As a technical solution, after issuing execution instructions to all the devices listed in the list of instruction-executing devices, including and only including the local devices and/or the first subordinate managed devices managed by the local devices, based on the instruction information and the list of instruction-executing devices, the method further includes: aggregating execution results obtained from execution of the services based on the execution instructions by the devices receiving the execution instructions to generate execution result information, and feeding back the execution result information to the superior management node.
As a technical solution, parsing the merging instruction to obtain the instruction information and the list of instruction-executing devices includes: in response to the list of instruction-execution devices includes second subordinate management nodes with second subordinate managed devices besides the local devices, generating a list of subordinate execution devices based on the second subordinate management nodes and the second subordinate managed devices managed by the second subordinate management nodes, generating a subordinate merging instructions based on the list of subordinate execution devices and the instruction information, and sending a corresponding subordinate merging instruction to the subordinate management nodes.

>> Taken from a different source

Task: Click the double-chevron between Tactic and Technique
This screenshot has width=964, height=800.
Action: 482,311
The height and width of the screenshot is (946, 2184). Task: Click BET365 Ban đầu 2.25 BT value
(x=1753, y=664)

As a technical solution, receiving execution results obtained from execution of the services based on the execution instruction by the devices receiving the execution instructions to generate first execution result information, and receiving subordinate execution result information generated by the second subordinate management nodes after aggregating execution result obtained from execution of the services based on the execution instruction by the subordinate devices receiving the execution instruction from the second subordinate management nodes, aggregating the first execution result information and the subordinate execution result information to generate second execution result information, and feeding back the second execution result information to the superior management node.

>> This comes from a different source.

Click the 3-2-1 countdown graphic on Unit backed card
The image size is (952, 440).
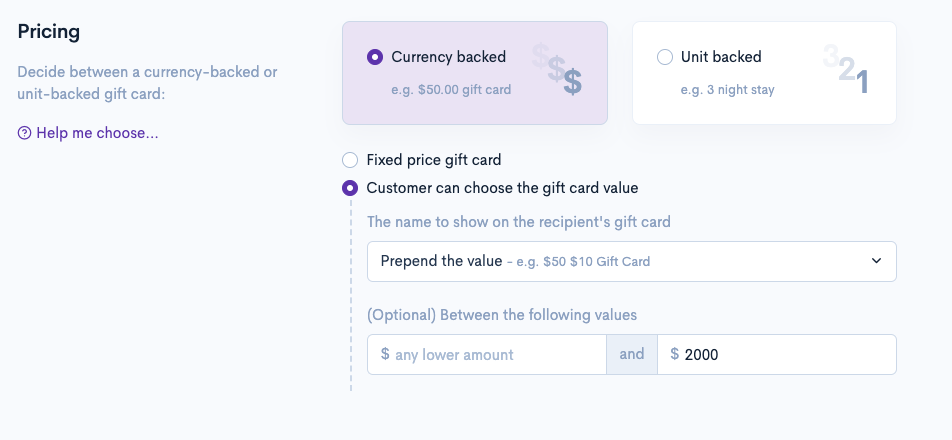click(846, 70)
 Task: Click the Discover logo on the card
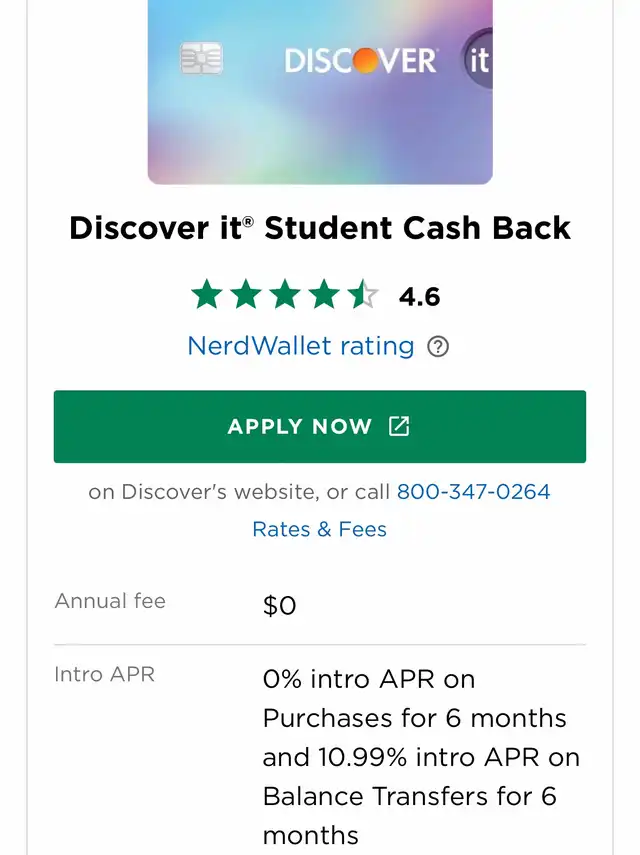tap(360, 60)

The present disclosure also provides an apparatus for batch management of devices, applied to a management node. The apparatus includes: a first module, to receive a merging instruction sent by a superior management node, wherein the merging instruction includes instruction information and a list of instruction-executing devices. The list of instruction-executing devices is generated by the superior management node based on first subordinate management nodes to which the merging instruction is to be sent and first subordinate managed devices managed by the first subordinate management nodes. The superior management node manages a plurality of first subordinate management nodes, and each of the first subordinate management nodes manages a plurality of first subordinate managed devices; a second module, to parse the merging instruction to obtain the instruction information and the list of instruction-executing devices; and a third module to issue execution instructions to all devices listed in the list of instruction-executing devices, including and only including local devices and/or first subordinate managed devices managed by the local devices, based on the instruction information and the list of instruction-executing devices. The execution instructions are to cause the devices receiving the execution instructions to execute services based on the execution instructions.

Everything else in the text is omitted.